** START OF EXTRACTED INFORMATION **

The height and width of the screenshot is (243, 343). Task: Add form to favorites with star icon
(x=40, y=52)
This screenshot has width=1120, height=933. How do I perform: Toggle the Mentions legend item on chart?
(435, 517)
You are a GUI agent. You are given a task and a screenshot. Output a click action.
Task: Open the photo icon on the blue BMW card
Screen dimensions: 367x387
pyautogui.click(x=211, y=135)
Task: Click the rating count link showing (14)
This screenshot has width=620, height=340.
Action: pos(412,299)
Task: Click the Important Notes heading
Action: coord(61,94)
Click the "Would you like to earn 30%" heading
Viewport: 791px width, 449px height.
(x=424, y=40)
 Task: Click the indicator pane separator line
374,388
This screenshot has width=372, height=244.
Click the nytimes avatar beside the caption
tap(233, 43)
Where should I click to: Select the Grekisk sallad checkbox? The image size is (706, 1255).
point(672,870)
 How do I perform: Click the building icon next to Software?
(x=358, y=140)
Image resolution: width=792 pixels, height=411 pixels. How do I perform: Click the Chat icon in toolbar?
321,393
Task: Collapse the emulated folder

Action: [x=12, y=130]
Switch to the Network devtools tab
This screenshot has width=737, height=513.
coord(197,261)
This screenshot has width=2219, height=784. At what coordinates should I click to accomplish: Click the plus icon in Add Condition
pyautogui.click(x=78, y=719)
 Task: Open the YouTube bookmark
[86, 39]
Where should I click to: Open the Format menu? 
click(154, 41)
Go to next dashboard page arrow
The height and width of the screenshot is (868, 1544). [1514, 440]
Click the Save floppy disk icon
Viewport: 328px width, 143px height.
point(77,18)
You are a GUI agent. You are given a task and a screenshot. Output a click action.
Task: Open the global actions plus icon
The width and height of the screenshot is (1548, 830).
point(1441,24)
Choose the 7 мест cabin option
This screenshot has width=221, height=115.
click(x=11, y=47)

** END OF EXTRACTED INFORMATION **

Reproduce all of the data above, substituting "downloads folder" for "emulated folder" and leaving everything else unchanged.

The height and width of the screenshot is (243, 343). Task: Add form to favorites with star icon
(x=40, y=52)
This screenshot has width=1120, height=933. How do I perform: Toggle the Mentions legend item on chart?
(435, 517)
You are a GUI agent. You are given a task and a screenshot. Output a click action.
Task: Open the photo icon on the blue BMW card
Screen dimensions: 367x387
pyautogui.click(x=211, y=135)
Task: Click the rating count link showing (14)
This screenshot has width=620, height=340.
Action: pos(412,299)
Task: Click the Important Notes heading
Action: coord(61,94)
Click the "Would you like to earn 30%" heading
Viewport: 791px width, 449px height.
(x=424, y=40)
 Task: Click the indicator pane separator line
374,388
This screenshot has width=372, height=244.
Click the nytimes avatar beside the caption
tap(233, 43)
Where should I click to: Select the Grekisk sallad checkbox? The image size is (706, 1255).
point(672,870)
 How do I perform: Click the building icon next to Software?
(x=358, y=140)
Image resolution: width=792 pixels, height=411 pixels. How do I perform: Click the Chat icon in toolbar?
321,393
Task: Collapse the downloads folder

Action: [x=12, y=130]
Switch to the Network devtools tab
This screenshot has width=737, height=513.
coord(197,261)
This screenshot has width=2219, height=784. At what coordinates should I click to accomplish: Click the plus icon in Add Condition
pyautogui.click(x=78, y=719)
 Task: Open the YouTube bookmark
[86, 39]
Where should I click to: Open the Format menu? 
click(154, 41)
Go to next dashboard page arrow
The height and width of the screenshot is (868, 1544). [1514, 440]
Click the Save floppy disk icon
Viewport: 328px width, 143px height.
point(77,18)
You are a GUI agent. You are given a task and a screenshot. Output a click action.
Task: Open the global actions plus icon
The width and height of the screenshot is (1548, 830).
point(1441,24)
Choose the 7 мест cabin option
This screenshot has width=221, height=115.
click(x=11, y=47)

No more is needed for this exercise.